Subwoofers can be mistaken as the sole interest of boisterous teenagers and their souped up motors, but of course bass is a critical component of any good Hi-Fi system.
What is bass?
Bass notes are those that cover the lower end of the audio spectrum, the low-frequency and often guttural drum notes of a track or the explosions experienced in a movie. When you go to the cinema for the latest blockbuster smash hit, bass is the sound that you feel as well as hear; the powerful vibrations that physically shake you in your seat.

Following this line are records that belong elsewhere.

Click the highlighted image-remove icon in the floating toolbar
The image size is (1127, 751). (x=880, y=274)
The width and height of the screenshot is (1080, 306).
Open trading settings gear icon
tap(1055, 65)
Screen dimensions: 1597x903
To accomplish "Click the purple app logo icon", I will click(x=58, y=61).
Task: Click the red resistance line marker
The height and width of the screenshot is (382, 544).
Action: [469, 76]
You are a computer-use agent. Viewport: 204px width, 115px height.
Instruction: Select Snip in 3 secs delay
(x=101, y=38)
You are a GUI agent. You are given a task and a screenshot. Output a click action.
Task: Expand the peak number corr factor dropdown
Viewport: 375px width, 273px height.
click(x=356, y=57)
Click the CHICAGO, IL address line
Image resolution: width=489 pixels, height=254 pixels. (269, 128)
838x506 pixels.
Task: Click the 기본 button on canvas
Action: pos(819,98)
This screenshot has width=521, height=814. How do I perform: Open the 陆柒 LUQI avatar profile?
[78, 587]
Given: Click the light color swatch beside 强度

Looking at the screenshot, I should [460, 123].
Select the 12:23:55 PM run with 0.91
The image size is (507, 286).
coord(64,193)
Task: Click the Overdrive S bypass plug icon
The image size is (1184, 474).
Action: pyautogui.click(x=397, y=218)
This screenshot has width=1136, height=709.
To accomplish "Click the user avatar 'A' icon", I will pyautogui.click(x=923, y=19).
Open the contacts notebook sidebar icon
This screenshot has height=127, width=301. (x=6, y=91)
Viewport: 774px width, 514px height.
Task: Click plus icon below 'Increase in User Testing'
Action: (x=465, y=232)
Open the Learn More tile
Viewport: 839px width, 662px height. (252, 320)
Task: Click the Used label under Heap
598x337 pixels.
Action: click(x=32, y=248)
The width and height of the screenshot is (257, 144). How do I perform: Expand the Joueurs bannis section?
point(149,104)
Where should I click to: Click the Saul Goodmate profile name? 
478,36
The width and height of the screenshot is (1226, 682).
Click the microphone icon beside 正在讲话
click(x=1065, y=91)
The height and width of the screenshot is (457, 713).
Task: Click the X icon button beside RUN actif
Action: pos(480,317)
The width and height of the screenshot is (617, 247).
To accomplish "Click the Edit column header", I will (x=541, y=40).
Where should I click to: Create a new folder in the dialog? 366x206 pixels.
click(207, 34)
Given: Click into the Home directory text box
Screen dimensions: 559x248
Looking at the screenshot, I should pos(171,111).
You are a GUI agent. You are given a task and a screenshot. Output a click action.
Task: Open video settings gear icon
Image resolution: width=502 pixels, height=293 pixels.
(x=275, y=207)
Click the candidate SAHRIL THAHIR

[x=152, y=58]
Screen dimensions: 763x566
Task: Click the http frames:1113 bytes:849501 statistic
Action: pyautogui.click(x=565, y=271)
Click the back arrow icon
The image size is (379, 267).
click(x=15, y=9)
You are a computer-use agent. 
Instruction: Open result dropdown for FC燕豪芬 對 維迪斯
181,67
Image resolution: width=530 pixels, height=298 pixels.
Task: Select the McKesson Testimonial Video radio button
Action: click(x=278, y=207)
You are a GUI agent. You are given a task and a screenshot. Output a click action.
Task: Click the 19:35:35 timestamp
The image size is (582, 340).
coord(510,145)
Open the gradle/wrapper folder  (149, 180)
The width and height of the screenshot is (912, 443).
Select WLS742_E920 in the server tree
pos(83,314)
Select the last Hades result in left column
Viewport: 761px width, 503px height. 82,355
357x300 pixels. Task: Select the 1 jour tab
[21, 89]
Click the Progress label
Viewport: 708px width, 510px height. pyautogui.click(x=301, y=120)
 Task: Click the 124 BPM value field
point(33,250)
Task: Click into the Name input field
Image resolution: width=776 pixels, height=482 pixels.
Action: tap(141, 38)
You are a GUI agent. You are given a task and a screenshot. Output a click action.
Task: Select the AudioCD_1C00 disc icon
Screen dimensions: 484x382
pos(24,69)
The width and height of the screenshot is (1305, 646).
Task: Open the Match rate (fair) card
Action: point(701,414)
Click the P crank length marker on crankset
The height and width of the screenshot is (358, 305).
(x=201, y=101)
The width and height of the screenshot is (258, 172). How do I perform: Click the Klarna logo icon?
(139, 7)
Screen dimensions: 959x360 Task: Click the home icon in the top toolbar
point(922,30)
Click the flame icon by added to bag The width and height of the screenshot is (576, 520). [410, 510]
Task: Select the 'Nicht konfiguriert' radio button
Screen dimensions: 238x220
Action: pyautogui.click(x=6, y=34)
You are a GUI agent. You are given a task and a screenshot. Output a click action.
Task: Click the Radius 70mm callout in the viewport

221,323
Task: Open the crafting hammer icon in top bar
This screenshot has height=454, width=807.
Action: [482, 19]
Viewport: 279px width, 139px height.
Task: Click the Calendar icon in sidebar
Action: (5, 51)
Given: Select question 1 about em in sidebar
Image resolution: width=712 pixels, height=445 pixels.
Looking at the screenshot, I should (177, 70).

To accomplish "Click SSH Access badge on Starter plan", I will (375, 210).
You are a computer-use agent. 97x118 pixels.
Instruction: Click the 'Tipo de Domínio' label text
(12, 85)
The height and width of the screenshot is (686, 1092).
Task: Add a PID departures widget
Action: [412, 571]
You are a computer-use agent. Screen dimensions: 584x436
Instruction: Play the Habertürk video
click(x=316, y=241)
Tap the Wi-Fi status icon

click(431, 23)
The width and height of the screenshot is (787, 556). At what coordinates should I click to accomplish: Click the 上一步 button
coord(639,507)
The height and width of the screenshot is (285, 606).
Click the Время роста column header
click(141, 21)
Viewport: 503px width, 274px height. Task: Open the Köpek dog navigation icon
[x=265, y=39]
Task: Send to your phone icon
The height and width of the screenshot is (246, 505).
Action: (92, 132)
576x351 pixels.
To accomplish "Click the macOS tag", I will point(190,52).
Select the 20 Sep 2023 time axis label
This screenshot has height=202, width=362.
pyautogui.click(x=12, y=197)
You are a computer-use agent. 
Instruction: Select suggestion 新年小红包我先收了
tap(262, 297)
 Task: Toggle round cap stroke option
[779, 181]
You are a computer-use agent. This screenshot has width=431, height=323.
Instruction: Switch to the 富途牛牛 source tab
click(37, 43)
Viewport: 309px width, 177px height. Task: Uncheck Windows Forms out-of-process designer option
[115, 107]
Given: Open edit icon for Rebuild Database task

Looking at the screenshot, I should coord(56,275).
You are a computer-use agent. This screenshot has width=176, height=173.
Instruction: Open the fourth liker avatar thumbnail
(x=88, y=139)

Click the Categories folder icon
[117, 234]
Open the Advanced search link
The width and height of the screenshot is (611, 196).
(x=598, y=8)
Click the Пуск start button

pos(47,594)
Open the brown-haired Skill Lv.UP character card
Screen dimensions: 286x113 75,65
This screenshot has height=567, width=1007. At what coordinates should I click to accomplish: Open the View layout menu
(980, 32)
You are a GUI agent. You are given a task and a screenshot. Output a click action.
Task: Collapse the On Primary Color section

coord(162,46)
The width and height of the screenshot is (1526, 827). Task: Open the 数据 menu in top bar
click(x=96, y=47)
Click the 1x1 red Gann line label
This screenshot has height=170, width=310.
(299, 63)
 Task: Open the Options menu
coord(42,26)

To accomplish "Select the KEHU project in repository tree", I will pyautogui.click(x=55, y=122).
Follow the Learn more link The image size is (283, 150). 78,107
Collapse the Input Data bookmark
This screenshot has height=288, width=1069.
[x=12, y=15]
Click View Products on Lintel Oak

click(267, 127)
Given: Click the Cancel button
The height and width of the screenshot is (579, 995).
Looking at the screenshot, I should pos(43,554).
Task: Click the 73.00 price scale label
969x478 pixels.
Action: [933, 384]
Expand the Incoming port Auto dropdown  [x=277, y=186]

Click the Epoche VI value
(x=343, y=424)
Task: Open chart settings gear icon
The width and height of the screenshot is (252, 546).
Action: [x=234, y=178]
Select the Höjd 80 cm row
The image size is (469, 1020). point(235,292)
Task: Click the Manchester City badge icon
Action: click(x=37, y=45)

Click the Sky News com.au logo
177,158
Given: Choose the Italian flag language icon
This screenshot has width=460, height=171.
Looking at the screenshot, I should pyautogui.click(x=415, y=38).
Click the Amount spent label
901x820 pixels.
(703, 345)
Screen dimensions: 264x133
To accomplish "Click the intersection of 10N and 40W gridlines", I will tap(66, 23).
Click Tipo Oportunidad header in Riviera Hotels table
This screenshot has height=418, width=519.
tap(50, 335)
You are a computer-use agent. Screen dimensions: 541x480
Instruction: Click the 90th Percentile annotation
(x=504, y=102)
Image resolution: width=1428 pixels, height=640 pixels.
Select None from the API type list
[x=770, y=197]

Conventional speakers take care of higher and mid-range frequencies as well as a certain amount of bass. The treble in a conventional loudspeaker for example might include the strings of an orchestra’s performance, while mid-range might typically be the rich, warm vocals of a lead singer. The bass could be the thumping beat or the tasty bass lick of your favourite track. This is where the subwoofer steps in and takes on the task of handling the deep, detailed and rich bass that most loudspeakers simply can’t handle on their own.
How's it measured?
Bass, as with most things, demands a comparison of quality vs quantity. More bass does not necessarily mean better bass.
The power is determined by the wattage of the subwoofer in question, where a higher wattage demonstrates a more powerful subwoofer. A more powerful subwoofer is generally preferred over a less powerful subwoofer not only as it will play louder, but because it will be able to handle lower frequencies more precisely, with much better control of the drive units in the subwoofer.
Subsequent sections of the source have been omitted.